Babak s'enfuit au Mont Badd, mais la défaite à Ardabil
fut désastreuse. Afshin connaissait trop bien les tactiques khurramites et
utilisa des espions et des guérilleros pour se frayer un chemin jusqu'à la
forteresse de Babak. Là, Babak se vit promettre un passage sûr vers le
territoire byzantin, avant d'être capturé et tué en 838. Après la mort de Babak
et la chute de Badd, la rébellion khurramite se fractura et s'effondra.
La culture khurramite n'a pas disparu du jour au
lendemain, avec des révoltes occasionnelles centrées sur leurs communes au
cours des siècles. Immédiatement après la mort de Babak, l'un de ses
lieutenants, Nasir, s'est enfui dans l'Empire byzantin avec une petite armée de
Khurramites pour s'allier à l'empereur Théophile. Nasir et ses hommes se
convertirent théoriquement au christianisme, bien que son nouveau nom chrétien,
Theophobos, puisse suggérer une adhésion tout aussi vague à la Bible qu'au
Coran. Theophobos est même brièvement proclamé empereur après la mort de son
nouveau protecteur, mais il est vaincu et exécuté en 842.

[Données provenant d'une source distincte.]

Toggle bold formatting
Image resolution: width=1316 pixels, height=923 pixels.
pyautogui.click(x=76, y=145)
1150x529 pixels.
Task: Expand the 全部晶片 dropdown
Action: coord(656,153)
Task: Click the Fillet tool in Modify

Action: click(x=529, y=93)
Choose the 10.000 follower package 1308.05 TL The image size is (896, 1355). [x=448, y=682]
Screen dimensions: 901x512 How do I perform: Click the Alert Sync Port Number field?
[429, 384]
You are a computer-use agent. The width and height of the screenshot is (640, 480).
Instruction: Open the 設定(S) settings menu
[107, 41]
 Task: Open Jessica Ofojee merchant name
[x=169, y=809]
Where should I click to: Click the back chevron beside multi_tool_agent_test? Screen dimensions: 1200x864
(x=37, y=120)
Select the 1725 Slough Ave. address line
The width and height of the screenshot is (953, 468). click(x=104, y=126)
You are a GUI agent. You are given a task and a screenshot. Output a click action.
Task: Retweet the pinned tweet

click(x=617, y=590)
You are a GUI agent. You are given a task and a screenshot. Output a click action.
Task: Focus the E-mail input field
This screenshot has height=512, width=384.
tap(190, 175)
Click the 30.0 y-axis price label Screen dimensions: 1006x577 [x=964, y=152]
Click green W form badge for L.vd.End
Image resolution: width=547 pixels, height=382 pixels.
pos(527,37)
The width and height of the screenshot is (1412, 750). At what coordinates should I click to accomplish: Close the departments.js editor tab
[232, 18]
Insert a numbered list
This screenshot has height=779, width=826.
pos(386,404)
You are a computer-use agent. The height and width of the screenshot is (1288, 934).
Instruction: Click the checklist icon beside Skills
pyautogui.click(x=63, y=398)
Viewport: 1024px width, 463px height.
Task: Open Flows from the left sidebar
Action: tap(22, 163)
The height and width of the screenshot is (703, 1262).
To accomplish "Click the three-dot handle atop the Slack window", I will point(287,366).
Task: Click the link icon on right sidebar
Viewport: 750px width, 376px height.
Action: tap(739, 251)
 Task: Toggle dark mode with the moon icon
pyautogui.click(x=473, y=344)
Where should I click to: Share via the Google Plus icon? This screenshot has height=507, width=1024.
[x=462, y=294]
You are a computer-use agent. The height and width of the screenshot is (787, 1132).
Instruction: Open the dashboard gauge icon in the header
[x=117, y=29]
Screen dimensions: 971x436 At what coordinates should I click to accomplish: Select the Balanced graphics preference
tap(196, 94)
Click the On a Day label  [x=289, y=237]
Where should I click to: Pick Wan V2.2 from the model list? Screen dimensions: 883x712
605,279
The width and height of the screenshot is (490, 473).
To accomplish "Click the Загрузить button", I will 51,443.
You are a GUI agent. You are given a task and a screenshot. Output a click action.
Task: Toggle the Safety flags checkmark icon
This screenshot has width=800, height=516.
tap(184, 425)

La révolte de Babak a conduit le califat à exercer une
pression plus forte sur le contrôle direct et l'orthodoxie islamique dans les
montagnes. Cette situation a été aggravée par la montée des dynasties rebelles
iraniennes non khurramites, principalement les Buyids, sur le territoire
khurramite au cours du Xe siècle, ce qui a éliminé une grande partie du soutien
iranien non khurramite à la rébellion. Les guerres des royaumes islamiques avec
Byzance, l'Arménie et la Géorgie ont encore affaibli les Khurramites jusqu'à ce
que l'arrivée de l'Empire mongol fasse disparaître la culture khurramite au
XIIIe siècle.
Cependant, la fin des Mazdakites et des Khurramites
auto-identifiés n'a pas signifié la fin totale de leur mode de vie. Des
croyances et des pratiques similaires ont prospéré sous d'autres noms et dans
de nouvelles cultures qui ont émergé au cours des siècles suivants. Certains
aspects de la société et de la théologie khurramites sont maintenus aujourd'hui
par des mouvements religieux minoritaires dans les communautés kurdes et
yazidies. Leur héritage s'est également manifesté dans l'islam soufi, qui s'est
épanoui dans les anciennes régions khurramites avec un grand nombre de
croyances identiques. L'héritage khurramite le plus important a pris la forme
des Qizilbash, une secte chiite d'Azerbaïdjan décrite comme les « successeurs
spirituels des Khurramites ». Les Qizilbash ont constitué une base de soutien
précoce pour le Shah Ismail I, fondateur de la dynastie Safavide, qui a formé
l'État iranien moderne ».
-Trevor Culley, "The “Communists” of Ancient Iran. Mazdak and the Khurramites", The Collector, 27 février 2024.